● **What the task requires**
Find every line below with the word "computer" in it, and copy each one.
----------------
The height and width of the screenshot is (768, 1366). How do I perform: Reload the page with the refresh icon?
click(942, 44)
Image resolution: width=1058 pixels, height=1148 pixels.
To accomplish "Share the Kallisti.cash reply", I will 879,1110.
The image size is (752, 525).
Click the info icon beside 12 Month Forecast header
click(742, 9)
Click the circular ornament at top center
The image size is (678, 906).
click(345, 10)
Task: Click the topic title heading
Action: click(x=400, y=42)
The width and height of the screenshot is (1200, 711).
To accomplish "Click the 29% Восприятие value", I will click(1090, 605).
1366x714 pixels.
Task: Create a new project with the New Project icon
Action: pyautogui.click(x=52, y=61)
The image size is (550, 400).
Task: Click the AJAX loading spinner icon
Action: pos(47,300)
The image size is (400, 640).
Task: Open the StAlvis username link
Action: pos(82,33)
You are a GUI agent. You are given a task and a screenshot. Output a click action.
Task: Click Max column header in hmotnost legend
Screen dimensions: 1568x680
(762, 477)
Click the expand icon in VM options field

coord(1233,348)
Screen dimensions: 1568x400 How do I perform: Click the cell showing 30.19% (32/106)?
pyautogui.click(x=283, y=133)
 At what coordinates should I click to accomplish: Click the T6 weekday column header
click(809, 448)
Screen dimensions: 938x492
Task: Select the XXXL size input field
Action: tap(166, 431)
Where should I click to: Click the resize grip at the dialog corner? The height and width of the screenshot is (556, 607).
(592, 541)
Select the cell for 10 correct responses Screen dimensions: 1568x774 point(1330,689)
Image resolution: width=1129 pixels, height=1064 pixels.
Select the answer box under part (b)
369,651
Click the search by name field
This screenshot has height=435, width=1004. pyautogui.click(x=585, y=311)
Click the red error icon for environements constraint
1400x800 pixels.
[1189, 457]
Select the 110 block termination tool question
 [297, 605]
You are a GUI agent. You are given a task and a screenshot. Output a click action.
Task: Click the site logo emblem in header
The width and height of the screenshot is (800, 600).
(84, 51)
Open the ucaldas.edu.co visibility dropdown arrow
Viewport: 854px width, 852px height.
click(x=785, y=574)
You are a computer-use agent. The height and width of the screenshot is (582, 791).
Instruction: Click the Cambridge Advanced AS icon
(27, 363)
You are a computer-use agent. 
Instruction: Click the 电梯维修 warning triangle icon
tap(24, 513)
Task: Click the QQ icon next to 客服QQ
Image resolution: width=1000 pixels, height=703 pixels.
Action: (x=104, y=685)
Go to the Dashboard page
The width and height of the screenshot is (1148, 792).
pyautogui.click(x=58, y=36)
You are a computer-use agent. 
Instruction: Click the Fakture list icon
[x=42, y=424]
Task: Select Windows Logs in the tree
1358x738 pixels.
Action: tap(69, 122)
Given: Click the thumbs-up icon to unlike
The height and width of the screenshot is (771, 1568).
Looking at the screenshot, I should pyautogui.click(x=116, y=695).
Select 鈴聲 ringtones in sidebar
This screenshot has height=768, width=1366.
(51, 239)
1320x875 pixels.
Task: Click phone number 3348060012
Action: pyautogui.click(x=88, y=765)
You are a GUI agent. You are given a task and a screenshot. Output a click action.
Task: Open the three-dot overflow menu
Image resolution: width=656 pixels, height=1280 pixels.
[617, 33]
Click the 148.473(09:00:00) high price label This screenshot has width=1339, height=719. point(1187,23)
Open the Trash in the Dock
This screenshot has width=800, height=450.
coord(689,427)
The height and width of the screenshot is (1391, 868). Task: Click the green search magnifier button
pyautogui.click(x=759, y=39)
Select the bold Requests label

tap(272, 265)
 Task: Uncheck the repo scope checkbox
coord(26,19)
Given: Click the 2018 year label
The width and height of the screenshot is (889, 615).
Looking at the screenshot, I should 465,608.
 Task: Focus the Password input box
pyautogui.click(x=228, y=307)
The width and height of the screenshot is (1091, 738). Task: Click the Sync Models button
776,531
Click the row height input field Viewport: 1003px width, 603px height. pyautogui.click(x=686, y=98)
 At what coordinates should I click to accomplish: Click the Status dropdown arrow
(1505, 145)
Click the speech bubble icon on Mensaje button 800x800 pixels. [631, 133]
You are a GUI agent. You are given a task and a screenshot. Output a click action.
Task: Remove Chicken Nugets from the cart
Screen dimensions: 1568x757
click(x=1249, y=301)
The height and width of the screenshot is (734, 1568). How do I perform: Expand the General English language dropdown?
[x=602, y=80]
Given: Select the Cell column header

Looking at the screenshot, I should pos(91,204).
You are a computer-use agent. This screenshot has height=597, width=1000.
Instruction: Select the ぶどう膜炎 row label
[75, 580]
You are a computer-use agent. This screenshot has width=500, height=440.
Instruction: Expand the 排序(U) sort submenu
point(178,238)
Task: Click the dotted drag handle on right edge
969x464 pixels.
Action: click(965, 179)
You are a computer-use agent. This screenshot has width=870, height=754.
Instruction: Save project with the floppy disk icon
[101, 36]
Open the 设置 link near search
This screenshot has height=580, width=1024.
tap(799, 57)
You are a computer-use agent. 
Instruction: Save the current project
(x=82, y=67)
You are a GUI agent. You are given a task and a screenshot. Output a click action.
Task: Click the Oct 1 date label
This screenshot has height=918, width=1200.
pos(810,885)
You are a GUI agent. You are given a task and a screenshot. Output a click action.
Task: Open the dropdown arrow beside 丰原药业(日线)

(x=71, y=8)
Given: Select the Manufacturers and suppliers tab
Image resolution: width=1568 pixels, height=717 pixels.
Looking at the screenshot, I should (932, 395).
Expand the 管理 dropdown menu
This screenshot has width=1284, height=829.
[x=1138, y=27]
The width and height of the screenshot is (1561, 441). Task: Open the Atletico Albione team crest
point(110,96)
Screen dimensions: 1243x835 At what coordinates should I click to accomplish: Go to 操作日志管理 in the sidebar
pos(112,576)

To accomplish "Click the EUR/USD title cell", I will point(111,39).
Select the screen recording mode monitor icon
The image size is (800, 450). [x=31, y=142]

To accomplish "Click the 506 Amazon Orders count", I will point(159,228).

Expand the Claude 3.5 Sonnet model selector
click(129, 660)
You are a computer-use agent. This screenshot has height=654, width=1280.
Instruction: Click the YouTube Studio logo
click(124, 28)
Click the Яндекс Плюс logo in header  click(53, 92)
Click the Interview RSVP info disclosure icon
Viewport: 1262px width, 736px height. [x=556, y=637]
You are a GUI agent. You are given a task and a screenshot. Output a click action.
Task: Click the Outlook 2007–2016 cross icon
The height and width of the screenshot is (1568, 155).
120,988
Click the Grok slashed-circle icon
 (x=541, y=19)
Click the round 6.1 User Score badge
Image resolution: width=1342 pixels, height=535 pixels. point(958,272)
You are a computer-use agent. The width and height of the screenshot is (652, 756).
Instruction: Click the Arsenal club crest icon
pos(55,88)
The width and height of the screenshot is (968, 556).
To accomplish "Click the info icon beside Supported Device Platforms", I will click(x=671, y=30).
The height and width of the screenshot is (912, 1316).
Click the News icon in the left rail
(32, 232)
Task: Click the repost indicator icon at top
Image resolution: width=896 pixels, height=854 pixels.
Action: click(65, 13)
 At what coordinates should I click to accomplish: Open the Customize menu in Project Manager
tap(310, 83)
----------------
● **Exercise answer**
You are a computer-use agent. The height and width of the screenshot is (582, 791).
You are a computer-use agent. 
You are a computer-use agent. 
You are a computer-use agent. This screenshot has height=597, width=1000.
You are a computer-use agent. This screenshot has width=500, height=440.
You are a computer-use agent. This screenshot has width=870, height=754.
You are a computer-use agent. 
You are a computer-use agent. This screenshot has height=654, width=1280.
You are a computer-use agent. The width and height of the screenshot is (652, 756).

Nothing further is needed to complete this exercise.